Active clinical trials for "Hypertriglyceridemia"

Bexarotene is a RXR-selective retinoid, licensed for the treatment of cutaneous T cell lymphoma. The most frequent adverse effect is hypertriglyceridemia but its mechanism is not well known. The purpose of this study is to research a carbohydrate metabolism disorder associated in bexarotene-induced hypertriglyceridemia.

The primary objective of the study is to determine the efficacy of Epanova (omefas) compared to placebo in lowering serum triglycerides in subjects with severe hypertriglyceridemia.

This Phase 2 proof-of-concept study will assess the lipid regulating efficacy and safety of ETC-1002 in subjects with hypercholesterolemia and either normal or elevated triglycerides.

The purpose of this study is to evaluate the efficacy and safety of Omacor (omega-3-acid ethyl esters) combined with atorvastatin for lowering non-high-density lipoprotein cholesterol (non-HDL-C) in hypertriglyceridemic subjects.

The purpose of this study is to determine the effect of maraviroc therapy in obese insulin resistant subjects on: Plasma triglyceride concentration Plasma HDL-cholesterol and LDL-cholesterol concentrations Plasma markers of cardiometabolic risk and inflammation

This study will assess safety, tolerability, and effect of LCQ908 on blood lipids in patients with severe hypertriglyceridemia.

A randomized, double-blind, placebo-controlled, dose-ranging, multi-center study. Following a 6-8 week placebo and dietary-controlled baseline period, approximately 195 men and women with either hypertriglyceridemia or mixed hyperlipidemia with serum triglycerides (TG) > 200 mg/dl (2.26 mmol/l) will be randomized to receive either placebo, 30 mg 1-MNA or 90 mg 1-MNA three times daily for twelve weeks.

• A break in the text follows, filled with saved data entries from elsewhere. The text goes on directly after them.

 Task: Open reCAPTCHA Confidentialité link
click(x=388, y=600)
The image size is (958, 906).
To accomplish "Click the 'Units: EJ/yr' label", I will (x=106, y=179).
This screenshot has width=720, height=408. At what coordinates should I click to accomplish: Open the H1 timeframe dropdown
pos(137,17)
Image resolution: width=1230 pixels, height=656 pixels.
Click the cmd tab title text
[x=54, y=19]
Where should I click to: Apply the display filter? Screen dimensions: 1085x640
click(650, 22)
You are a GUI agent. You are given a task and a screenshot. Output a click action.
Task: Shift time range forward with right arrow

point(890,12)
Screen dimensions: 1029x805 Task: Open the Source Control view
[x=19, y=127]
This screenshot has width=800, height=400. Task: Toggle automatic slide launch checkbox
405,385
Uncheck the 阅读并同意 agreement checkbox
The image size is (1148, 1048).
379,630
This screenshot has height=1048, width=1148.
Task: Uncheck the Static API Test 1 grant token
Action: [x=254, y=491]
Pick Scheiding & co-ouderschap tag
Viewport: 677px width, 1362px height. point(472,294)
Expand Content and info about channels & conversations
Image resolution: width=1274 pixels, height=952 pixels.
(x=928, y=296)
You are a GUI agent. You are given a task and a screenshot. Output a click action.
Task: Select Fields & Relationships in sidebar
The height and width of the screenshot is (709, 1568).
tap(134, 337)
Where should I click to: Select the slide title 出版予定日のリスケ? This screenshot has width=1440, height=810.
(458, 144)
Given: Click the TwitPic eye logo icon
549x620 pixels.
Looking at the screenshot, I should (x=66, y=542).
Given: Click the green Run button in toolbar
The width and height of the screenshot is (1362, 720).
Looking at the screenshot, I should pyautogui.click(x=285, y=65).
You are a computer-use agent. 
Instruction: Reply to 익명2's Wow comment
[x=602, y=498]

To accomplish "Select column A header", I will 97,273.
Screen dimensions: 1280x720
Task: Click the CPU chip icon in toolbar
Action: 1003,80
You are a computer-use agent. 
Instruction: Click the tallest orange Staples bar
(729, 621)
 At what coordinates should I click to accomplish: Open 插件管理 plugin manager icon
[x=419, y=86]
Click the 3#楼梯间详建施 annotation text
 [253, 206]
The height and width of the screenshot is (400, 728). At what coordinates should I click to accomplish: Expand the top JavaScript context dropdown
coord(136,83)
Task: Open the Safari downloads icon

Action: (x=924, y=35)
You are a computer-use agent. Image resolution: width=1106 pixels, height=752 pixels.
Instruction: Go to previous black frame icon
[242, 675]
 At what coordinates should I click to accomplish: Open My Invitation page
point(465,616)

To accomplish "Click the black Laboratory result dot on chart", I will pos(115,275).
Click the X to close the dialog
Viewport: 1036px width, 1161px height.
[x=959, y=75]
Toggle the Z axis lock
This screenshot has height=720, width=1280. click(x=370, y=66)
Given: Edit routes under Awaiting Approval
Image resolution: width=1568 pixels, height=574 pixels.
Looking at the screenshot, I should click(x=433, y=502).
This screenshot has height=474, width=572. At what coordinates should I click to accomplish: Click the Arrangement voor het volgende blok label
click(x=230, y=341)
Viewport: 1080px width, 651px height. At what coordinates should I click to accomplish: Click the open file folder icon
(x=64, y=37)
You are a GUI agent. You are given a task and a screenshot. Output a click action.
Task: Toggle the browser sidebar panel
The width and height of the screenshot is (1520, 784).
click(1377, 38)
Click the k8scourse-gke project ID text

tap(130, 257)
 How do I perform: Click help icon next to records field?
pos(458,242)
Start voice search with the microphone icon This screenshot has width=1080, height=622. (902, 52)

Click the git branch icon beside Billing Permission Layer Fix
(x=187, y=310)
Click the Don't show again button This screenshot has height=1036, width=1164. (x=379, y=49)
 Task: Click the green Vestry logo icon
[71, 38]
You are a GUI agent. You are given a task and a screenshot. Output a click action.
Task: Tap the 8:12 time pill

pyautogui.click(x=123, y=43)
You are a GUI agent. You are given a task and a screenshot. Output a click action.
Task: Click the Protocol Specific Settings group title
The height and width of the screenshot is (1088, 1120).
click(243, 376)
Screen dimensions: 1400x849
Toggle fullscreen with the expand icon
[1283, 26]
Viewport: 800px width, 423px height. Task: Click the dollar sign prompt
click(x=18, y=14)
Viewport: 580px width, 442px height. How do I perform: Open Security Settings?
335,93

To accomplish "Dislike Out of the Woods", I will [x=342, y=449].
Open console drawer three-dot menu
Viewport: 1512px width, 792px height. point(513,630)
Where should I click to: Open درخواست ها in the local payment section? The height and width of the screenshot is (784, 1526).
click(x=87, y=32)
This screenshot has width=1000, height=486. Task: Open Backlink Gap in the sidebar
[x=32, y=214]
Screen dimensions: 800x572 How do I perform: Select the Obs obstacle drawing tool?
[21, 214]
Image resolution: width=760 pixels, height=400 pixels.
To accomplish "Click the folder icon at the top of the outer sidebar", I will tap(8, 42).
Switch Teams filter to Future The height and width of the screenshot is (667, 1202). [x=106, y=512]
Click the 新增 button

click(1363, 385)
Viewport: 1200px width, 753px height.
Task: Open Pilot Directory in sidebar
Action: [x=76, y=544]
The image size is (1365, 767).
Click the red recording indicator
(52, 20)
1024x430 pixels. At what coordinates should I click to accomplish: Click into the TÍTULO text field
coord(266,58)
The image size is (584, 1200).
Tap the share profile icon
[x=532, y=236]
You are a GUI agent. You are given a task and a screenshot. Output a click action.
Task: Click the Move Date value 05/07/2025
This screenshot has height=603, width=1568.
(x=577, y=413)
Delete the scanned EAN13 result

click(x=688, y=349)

Lipid and ancillary exploratory parameters will be evaluated at screening, during the baseline period, upon randomisation and throughout the 12-week active treatment period. Additionally, blood samples will be drawn at randomisation and at clinic visits during the active treatment period for sparse sampling population pharmacokinetic assessments. All blood samples for lipid assessments and glucose measurements will be collected following a 12-hour fast. Safety and tolerability will be assessed throughout the trial through the evaluation of physical exams, ECGs, routine hematology and blood chemistry testing, and adverse events.

The purpose of this study is to evaluate the efficacy and safety of omega-3-fatty acids in HIV-infected patients with hypertriglyceridemia. In addition, we, the researchers, will evaluate the effect of omega-3 fatty acid administration of markers of bone turnover and inflammation.

This study will explore the ability of an algae (ocean plant) omega-3 fat supplement (DHA) to reduce triglyceride levels in patients currently being treated with statin therapy (Zocor or simvastatin, Lipitor or atorvastatin, Pravachol or pravastatin, Crestor or rosuvastatin, etc.) for coronary artery disease(CAD)or risk equivalents (any of the following: heart attack, post angioplasty or stent, post coronary bypass surgery, angina, vascular disease, stroke or diabetes). The rationale for the study is based around the finding that patients with CAD have an approximately 20 % reduction in the risk of sudden death when treated with fish oil (DHA is one of the ingredients in fish oil). In studies of statin-based therapies, it has been observed that statins reduce the risk of coronary events 20-45%. There has not yet been research trials exploring the combination of the two ingredients (i.e., DHA plus statin) in patient treatment either to reduce recurrent cardiac events or to address another reported finding of fish oils to lower triglyceride levels (triglyceride is a form of "blood fat"). This research project will be a pilot project to assess the safety and effectiveness of DHA "add-on" therapy in patients currently being treated with statins for CAD. The study hypothesis is to test the effectiveness of DHA as compared to placebo to lower triglyceride levels in the blood. This is a double-blinded randomized clinical trial.

This study will build upon a previous finding that showed a triglyceride lowering effect of prescription omega-3 in combined therapy with statins. The proposed study will use a simple change from baseline design on 15 subjects who are hypertriglyceridemic on stable statin therapy. The protocol involves 3 study visits; each involve drawing a blood sample: day 1 - screening (blood draw for qualification and safety); day 7 - before taking prescription omega-3 fatty acids (Lovaza, 4 capsules/d; GlaxoSmithKline), day 63 -after taking prescription omega-3 fatty acids (Lovaza, 4 capsules/d; GlaxoSmithKline). The proposed study will include up to 15 subjects and will utilize several different measures of lipoprotein structure and function. The investigators will measure functional parameters such as the binding affinity of lipoproteins before and after treatment with omega-3 fatty acids. The investigators will also measure fatty acid, oxylipin and apolipoprotein content of plasma, very-low-density lipoprotein (VLDL), low-density lipoprotein (LDL) and high-density lipoprotein (HDL).